In the event that a contract does not contain a “force majeure” clause, a party may rely on the common law doctrine of supervening impossibility. The party seeking relief, in this instance, would have to prove that the four requirements, as illustrated above, have been satisfied. The remaining clause in the contract would also have to be examined to ascertain the inclusion of an acknowledgement of the risk of supervening impossibly, which may have an impact on the outcome of the case.
From South Africa case law, it is evident that courts apply a narrow and strict interpretation to the application of “force majeure” clauses in contracts as well as the use of the common law doctrine of supervening impossibility. Courts will not readily allow contracting parties to escape performance due to an alleged “force majeure” event. The party seeking relief has the burden of proving that they are entitled to such relief as a result of the occurrence of the “force majeure” event.

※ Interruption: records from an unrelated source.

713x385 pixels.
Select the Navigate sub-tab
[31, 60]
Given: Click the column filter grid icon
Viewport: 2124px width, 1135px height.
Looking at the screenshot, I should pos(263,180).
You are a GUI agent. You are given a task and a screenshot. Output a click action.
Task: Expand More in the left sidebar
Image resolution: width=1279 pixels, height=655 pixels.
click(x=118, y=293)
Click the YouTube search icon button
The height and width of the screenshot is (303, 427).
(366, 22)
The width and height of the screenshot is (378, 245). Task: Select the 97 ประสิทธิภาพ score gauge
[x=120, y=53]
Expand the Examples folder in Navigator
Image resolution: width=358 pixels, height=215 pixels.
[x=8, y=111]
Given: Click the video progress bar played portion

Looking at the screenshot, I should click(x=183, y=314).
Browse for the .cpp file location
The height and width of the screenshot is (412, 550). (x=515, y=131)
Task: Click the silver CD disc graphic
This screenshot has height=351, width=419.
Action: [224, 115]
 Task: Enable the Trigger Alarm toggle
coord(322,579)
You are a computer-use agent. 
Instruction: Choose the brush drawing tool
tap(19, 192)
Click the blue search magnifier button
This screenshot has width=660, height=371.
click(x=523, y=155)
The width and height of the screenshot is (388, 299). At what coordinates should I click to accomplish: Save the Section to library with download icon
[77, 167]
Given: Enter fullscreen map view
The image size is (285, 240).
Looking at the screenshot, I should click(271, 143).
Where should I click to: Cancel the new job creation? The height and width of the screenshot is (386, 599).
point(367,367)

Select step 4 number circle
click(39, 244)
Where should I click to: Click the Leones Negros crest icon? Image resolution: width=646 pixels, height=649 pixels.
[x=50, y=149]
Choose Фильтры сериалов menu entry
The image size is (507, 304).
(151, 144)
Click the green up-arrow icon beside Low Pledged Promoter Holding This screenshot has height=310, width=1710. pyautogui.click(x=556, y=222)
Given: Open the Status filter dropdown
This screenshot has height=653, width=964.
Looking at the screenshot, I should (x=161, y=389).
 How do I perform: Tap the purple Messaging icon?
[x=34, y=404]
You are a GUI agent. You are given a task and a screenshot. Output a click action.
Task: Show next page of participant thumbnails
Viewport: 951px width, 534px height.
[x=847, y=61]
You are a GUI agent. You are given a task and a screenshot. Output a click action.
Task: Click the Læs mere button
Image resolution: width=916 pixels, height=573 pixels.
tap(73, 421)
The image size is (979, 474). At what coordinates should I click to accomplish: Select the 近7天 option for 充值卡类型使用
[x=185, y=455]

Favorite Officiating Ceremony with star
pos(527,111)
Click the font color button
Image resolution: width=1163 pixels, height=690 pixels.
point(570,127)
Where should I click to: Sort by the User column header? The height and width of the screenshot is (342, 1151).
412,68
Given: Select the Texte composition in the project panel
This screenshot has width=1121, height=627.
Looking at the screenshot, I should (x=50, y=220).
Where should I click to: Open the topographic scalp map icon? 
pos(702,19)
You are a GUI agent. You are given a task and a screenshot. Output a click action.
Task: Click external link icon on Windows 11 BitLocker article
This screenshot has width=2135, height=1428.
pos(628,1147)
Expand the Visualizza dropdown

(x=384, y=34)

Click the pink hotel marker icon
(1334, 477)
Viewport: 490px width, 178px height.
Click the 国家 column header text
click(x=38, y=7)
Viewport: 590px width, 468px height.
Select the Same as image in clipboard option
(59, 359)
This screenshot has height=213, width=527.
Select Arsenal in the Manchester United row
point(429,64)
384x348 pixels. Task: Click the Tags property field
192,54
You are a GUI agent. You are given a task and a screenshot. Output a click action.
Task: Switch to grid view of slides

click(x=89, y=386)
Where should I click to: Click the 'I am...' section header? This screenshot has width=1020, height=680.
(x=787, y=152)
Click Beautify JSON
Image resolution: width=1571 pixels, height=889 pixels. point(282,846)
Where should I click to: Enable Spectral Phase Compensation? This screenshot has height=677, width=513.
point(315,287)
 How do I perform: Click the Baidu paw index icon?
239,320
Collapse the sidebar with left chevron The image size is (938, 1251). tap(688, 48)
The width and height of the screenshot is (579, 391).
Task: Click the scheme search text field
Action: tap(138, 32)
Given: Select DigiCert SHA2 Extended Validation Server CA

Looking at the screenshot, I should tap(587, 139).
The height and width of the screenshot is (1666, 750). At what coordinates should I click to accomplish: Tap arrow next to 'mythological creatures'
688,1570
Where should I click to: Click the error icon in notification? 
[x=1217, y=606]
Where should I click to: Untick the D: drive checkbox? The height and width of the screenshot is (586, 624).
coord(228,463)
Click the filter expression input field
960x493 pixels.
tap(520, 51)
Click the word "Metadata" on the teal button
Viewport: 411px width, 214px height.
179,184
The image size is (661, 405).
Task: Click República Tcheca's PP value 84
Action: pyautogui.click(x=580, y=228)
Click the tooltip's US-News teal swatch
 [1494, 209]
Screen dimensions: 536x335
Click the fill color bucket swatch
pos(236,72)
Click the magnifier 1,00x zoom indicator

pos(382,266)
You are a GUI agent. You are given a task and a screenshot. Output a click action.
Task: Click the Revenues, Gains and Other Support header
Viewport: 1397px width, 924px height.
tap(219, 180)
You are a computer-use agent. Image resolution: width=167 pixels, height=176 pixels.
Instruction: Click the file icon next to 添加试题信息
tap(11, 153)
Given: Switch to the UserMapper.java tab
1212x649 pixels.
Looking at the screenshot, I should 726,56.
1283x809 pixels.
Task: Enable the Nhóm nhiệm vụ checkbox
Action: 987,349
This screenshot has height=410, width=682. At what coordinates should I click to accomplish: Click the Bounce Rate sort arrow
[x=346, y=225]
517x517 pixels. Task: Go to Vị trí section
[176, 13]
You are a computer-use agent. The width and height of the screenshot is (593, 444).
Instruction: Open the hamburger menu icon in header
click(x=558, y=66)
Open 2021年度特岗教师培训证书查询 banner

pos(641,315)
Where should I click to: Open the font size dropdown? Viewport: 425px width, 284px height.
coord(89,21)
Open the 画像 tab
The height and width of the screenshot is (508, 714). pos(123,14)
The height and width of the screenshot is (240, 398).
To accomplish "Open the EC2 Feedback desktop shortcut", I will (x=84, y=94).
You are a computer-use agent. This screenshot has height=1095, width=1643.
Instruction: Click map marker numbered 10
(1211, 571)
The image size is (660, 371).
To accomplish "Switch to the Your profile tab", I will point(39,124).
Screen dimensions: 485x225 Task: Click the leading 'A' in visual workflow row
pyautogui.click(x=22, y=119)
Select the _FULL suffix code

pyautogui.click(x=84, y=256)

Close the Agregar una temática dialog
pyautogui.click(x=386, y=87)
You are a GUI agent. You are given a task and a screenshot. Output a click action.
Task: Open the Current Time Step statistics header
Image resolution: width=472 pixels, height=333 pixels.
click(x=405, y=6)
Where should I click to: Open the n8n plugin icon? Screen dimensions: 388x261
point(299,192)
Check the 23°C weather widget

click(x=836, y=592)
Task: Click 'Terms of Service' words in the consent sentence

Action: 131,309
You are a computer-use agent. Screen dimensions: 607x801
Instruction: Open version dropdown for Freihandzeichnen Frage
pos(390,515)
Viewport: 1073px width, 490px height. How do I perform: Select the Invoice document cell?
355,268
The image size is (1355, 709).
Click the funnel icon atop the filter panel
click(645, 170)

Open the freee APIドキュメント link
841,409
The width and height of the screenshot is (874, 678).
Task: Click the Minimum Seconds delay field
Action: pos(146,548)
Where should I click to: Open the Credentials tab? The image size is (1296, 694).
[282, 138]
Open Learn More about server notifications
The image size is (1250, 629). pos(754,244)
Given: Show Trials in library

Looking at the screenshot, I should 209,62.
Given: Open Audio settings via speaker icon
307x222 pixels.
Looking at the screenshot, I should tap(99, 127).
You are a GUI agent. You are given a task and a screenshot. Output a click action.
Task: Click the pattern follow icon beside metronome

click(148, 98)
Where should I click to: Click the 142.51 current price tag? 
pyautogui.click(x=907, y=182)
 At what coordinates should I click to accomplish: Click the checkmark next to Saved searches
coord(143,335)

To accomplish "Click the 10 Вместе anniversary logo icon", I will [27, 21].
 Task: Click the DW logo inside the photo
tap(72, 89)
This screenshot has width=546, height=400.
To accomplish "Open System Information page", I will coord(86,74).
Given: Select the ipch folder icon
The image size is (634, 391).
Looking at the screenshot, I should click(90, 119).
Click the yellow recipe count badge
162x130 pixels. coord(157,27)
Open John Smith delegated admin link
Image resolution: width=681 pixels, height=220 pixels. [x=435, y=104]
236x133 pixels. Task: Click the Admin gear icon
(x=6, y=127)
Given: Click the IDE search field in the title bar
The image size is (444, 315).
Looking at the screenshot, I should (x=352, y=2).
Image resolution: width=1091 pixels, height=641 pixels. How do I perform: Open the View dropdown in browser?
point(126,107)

This would be a difficult task to prove and would require indepth examination into the wording of the contract, if any, and the specific facts and circumstances of the case.
The financial impact of the Covid-19 pandemic and resultant national lockdown on companies, employees, consumers and households, amidst the already struggling South African economy, may be severe. The current circumstances will inevitably lead to increased concerns about the ability of contracting parties to meet financial obligations, ranging from honouring debit orders to paying suppliers, service providers and landlords. Given that mere economic hardship does not meet the criteria of supervening impossibility, it is unlikely that a party to a contract will be able to rely on the common law doctrine of supervening impossibility to escape their contractual financial obligations.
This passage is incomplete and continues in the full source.